The accuracy of a match model depends on the quality of the training data set. The training data set provides the examples that the machine learning (ML) model learns from. It is important that the training data set accurately reflects your business scenarios.
To select training data sets for training the ML model, review the following recommendations:
•Start by analyzing the characteristics of your data and the specific match requirements. Understand the data from where you want to select a training data set. Based on the understanding of your data, select a suitable training data set.
•For optimal training results, the data set sample must be similar to the production data. You can manually create a subset of production data by using the field values. For example, use the Country, State, or City code, or a combination of these to create a subset of production data.
•Ensure that the training data set contains the attributes that satisfy your matching requirements. For a relevant data set training, the data set sample must contain attributes same as the production data. For example, if the Phone Number and Email ID attributes are available in the production data, the same attributes must be available in the sample data set that is used for training.
•Ensure that the data sets contain some records that match and some records that do not match so that you have a clear idea of true positives and true negatives when you view the training results.

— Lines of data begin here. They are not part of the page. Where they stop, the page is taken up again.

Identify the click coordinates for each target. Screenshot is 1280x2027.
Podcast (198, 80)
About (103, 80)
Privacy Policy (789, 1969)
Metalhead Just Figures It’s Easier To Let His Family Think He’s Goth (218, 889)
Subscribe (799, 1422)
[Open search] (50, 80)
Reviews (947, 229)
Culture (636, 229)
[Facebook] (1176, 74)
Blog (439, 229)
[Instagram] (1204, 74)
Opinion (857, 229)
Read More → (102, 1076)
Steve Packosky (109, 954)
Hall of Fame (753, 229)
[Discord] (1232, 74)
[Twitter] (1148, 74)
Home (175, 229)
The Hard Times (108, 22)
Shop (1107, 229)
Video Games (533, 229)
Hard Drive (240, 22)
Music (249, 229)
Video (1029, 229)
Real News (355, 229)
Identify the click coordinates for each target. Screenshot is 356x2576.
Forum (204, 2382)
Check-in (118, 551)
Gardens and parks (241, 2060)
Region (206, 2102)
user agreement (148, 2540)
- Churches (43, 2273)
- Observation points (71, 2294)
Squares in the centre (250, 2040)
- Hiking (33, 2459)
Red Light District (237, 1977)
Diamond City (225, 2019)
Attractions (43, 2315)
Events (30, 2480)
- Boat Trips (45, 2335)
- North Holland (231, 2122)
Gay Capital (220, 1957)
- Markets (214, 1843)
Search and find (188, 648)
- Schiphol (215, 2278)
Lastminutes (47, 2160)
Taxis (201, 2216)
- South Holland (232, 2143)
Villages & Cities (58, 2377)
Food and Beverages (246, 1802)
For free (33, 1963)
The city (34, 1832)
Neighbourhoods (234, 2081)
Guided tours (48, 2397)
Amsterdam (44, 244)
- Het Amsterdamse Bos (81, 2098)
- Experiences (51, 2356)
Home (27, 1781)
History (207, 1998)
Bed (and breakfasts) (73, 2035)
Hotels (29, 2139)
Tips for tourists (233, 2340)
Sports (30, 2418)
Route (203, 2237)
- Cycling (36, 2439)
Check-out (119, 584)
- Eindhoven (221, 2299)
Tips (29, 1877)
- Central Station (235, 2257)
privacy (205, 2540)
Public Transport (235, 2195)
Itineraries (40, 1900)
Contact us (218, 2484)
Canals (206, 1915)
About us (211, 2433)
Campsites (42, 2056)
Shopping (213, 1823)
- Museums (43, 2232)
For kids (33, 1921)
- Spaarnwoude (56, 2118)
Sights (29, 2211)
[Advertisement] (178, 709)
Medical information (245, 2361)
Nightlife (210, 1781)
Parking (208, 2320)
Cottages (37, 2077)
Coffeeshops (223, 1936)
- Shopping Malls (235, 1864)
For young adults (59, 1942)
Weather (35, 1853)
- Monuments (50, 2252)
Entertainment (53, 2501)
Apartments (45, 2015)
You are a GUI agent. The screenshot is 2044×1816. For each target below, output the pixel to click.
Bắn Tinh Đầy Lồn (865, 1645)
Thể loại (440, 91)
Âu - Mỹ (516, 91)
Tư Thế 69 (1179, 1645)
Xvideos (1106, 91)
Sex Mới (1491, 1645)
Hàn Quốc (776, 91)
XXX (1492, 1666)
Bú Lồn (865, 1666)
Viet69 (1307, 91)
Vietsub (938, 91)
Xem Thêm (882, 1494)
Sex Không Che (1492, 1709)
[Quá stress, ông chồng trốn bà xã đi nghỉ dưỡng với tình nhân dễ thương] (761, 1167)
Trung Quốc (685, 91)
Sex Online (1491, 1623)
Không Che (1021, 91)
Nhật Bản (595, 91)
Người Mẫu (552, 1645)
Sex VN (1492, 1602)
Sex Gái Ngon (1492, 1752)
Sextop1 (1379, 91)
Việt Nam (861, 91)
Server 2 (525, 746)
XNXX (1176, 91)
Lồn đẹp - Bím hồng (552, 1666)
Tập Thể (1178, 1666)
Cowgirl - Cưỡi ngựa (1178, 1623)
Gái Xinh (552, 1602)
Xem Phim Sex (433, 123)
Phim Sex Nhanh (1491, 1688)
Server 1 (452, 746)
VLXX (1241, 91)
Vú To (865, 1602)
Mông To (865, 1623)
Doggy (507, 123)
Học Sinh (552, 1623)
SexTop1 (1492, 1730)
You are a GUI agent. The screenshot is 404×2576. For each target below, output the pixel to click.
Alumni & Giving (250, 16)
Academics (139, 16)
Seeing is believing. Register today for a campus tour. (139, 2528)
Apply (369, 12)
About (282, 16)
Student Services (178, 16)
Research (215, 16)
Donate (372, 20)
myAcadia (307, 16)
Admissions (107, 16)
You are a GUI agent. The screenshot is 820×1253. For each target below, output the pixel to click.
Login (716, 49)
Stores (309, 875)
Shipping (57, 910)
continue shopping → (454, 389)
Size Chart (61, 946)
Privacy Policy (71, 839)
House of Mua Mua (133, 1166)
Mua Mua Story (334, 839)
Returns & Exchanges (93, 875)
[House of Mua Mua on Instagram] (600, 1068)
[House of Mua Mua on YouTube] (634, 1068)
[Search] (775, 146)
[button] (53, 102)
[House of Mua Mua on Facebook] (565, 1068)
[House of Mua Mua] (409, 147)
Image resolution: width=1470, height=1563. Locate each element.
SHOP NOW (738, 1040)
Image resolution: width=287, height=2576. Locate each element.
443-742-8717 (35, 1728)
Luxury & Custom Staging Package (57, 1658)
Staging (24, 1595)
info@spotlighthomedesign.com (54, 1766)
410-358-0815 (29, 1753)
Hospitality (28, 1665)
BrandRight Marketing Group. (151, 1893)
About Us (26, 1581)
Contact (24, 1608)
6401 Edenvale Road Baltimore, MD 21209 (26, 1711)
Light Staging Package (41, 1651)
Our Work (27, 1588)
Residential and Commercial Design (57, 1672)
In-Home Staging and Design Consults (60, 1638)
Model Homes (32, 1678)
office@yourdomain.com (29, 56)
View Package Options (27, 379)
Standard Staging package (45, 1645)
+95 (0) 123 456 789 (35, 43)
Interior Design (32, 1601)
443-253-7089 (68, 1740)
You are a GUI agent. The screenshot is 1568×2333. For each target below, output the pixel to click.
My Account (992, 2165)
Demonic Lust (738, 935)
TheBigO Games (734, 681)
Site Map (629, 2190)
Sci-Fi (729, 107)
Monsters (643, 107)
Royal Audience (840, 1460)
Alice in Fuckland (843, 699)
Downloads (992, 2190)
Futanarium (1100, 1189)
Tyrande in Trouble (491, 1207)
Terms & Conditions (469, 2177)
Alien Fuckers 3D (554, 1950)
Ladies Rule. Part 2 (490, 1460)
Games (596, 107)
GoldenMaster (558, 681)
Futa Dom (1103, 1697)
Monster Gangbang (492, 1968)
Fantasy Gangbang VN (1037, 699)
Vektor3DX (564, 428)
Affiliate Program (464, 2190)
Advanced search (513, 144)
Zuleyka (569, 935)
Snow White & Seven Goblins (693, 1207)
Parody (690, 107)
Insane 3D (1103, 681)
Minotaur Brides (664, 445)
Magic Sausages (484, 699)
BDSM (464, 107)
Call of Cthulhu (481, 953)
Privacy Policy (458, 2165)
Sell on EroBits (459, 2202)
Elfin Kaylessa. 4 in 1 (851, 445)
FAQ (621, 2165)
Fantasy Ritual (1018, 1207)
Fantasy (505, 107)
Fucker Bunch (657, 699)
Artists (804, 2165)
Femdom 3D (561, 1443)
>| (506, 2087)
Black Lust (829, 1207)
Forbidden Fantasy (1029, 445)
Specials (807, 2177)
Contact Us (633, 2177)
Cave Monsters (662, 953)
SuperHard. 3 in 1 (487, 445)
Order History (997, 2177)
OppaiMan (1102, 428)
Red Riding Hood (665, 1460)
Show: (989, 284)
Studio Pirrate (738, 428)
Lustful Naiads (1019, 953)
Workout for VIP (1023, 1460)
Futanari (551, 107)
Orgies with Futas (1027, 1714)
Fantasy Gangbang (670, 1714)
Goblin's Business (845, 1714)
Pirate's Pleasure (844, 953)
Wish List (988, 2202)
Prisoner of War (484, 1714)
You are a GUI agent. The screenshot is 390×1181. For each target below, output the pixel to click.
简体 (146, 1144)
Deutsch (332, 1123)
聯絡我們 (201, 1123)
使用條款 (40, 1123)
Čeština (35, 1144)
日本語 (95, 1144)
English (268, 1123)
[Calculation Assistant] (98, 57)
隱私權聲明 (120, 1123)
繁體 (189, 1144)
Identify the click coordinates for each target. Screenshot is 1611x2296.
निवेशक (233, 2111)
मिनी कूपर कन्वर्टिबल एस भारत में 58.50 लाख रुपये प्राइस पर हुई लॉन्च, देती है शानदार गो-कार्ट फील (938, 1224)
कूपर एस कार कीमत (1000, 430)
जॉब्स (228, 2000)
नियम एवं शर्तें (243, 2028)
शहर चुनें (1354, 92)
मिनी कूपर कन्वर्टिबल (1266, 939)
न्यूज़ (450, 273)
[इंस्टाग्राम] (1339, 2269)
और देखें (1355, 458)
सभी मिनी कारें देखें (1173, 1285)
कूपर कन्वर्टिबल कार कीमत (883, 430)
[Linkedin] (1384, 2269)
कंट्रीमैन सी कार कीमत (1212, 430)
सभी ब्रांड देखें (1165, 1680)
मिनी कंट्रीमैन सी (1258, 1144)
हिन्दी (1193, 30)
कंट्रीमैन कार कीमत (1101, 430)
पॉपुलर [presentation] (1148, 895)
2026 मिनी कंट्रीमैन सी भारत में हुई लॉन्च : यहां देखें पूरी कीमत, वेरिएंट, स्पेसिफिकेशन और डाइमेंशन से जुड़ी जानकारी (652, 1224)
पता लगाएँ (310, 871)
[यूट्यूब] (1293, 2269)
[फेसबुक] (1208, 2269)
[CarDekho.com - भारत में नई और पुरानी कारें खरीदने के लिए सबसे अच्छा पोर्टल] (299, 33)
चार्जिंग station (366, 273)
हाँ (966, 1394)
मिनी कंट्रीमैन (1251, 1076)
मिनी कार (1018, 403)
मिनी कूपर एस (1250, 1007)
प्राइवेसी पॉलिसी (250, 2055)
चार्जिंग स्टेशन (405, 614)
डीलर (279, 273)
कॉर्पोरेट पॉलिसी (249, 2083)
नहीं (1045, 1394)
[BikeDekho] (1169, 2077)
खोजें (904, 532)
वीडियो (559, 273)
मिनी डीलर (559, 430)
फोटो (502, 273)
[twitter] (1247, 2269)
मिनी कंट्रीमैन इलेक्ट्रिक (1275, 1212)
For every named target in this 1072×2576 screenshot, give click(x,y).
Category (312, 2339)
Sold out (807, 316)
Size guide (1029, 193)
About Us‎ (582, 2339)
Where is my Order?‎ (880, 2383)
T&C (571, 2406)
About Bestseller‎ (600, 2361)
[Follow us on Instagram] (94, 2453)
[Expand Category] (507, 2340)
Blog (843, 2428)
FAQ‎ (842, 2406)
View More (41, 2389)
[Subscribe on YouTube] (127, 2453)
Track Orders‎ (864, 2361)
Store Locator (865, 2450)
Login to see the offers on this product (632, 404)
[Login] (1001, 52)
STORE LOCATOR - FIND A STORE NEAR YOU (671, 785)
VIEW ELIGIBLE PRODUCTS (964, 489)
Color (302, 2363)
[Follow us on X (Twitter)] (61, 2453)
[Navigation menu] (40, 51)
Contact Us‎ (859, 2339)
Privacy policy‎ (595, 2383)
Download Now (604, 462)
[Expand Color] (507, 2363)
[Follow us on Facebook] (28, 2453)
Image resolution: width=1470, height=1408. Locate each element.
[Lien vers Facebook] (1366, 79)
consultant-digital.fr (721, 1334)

•For optimal training results, you can avoid duplicating data sets. If a data set has the same name, address, or any other key attributes in more than 25 records, it results in many duplicate data sets. Exclude some of the data to reduce duplicates.
•During the training process, the ML model learns the patterns and characteristics of the data set. Therefore, the training data set must be large enough for the ML model to understand the data patterns for making match predictions. For example, if you have a complex matching scenario, the ML model might need to use a larger number of match fields to effectively make match predictions. The need for a large number of match fields means that the model requires a larger data set.
•A data set must contain a minimum of 10,000 records. The optimal size data set can contain 50,000 to 100,000 records. A data set must contain less than 200,000 records.